▶ _Questions to answer_:
• 1. Decide whether each statement agrees with the article on why entertainment businesses fail. Answer yes or no for each, quoting the words that decide it. (a) The author leaves covid-related reasons out of the article. (b) The friends' businesses usually close within their first three months. (c) Escape rooms appear in the author's list of business types.
• 2. In the article on why entertainment businesses fail, what is the lowest build cost the author gives for some of these businesses?
• 3. Resume the article on why entertainment businesses fail, starting right after its final sentence.

▶ _Selected passage_:
%%

Three reasons why so many entertainment businesses fail
The location based entertainment industry business seems to have one of the highest turnover rates in any industry. Especially over the last decade, thanks to this little thing called covid-19, location based entertainment has always been a quick turnover business. But, we’ve heard enough about covid in the last 4 years so I’m going to exclude those reasons from this article.
You see it all the time, a group of friends gets together and announces that they’re going to open the cool new entertainment business in the city. They spend all this time developing the sickest logo, figuring out the way they can make their business look super cool, spend way too much time focusing on the little things that don’t really matter in the grand scheme of things, launch, are really successful for like 6-12 months, and then close their doors.
I have seen this happen in so many different cities with so many different types, whether it’s arcades, axe throwing, escape rooms, laser tag, mini putt, rage rooms, board game cafes, or whatever it is. You may have noticed in that list that all of those options are things that are fairly low barriers to entry. You can build it for less than $50,000, hell some of them even less than $10,000.

%%

▶ _The data_:
%%

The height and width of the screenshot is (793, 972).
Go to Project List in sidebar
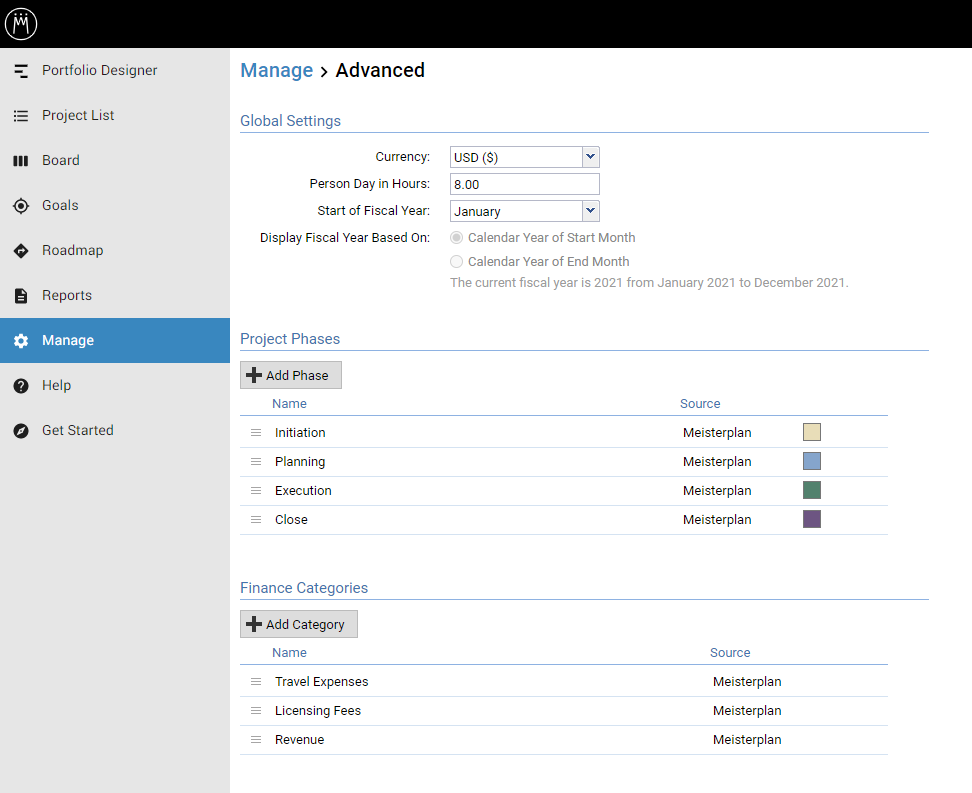pos(78,116)
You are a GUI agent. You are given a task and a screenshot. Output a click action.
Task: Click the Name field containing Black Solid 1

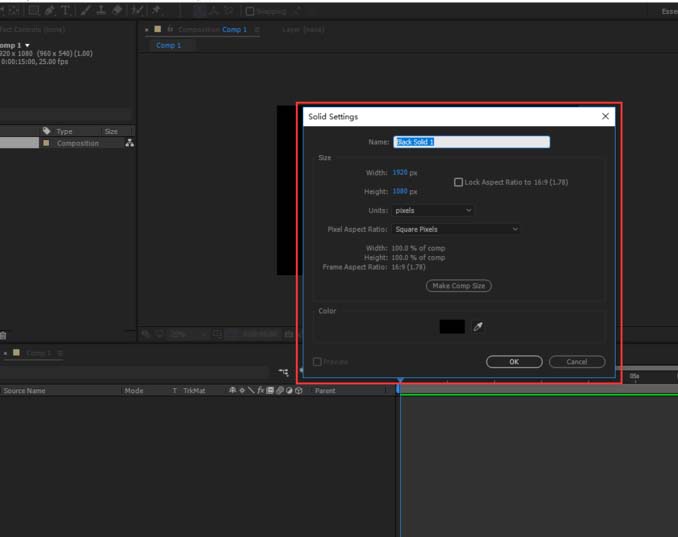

%%

▶ _Exercise results_:
• 1.
(a) Yes: "I’m going to exclude those reasons from this article."
(b) No: "are really successful for like 6-12 months, and then close their doors."
(c) Yes: "whether it’s arcades, axe throwing, escape rooms, laser tag"

• 2. Less than $10,000.

• 3.
Long story short, these businesses fail so often because they have a low barrier of entry that an individual or a small group of friends can collect the funds to start up. These people are not business experts, they don’t know how to run a business, they just see something that looks cool, watch a couple inspirational youtube videos, and are excited to put #entrepreneur in their Instagram bio. They’re not focused on what it’s going to take for long term success, managing staff, providing proper policies and procedures, and doing accounting, they just want to do something cool because their current job is boring.
Contrary to popular belief, these businesses are actually businesses. When I started my arcade I had so many people that would come in and be like “woah that must be the dream job, you just sit around playing video games all day”, which yeah I did get to play more video games than an average job. But much like a mattress business owner doesn’t just lay in bed all day, I as an arcade owner actually had a business to run. Don’t get me wrong, the first few months of the business I definitely stuck around after hours to play games and hang out, I mean I built this I might as well enjoy the fruits of my labour. But after a few years I was barely playing any video games even as a hobby, instead I spent the whole time focusing on my business, growing, managing staff, boring paperwork, and building.
Now with that personal example I’m not trying to say that I’m better than anyone because I grinded and focused on my business. That’s just a realistic expectation of what’s required to run a business like this. It’s not just sitting around playing games all the time, like any other business, it actually requires work.
I have done consulting for countless groups where its 4-6 friends that want to open the next cool entertainment thing in their city. But they all have jobs, they all have families, and they all just want to do this for fun thinking it’s going to make them so much extra income on the side. You know how hard it is to make a decision when there’s 4-6 individuals that everything has to run by? 4-6 people who have different thoughts, opinions, and visions of what their commitment will be and what the end result of the business will be. It’s nearly impossible.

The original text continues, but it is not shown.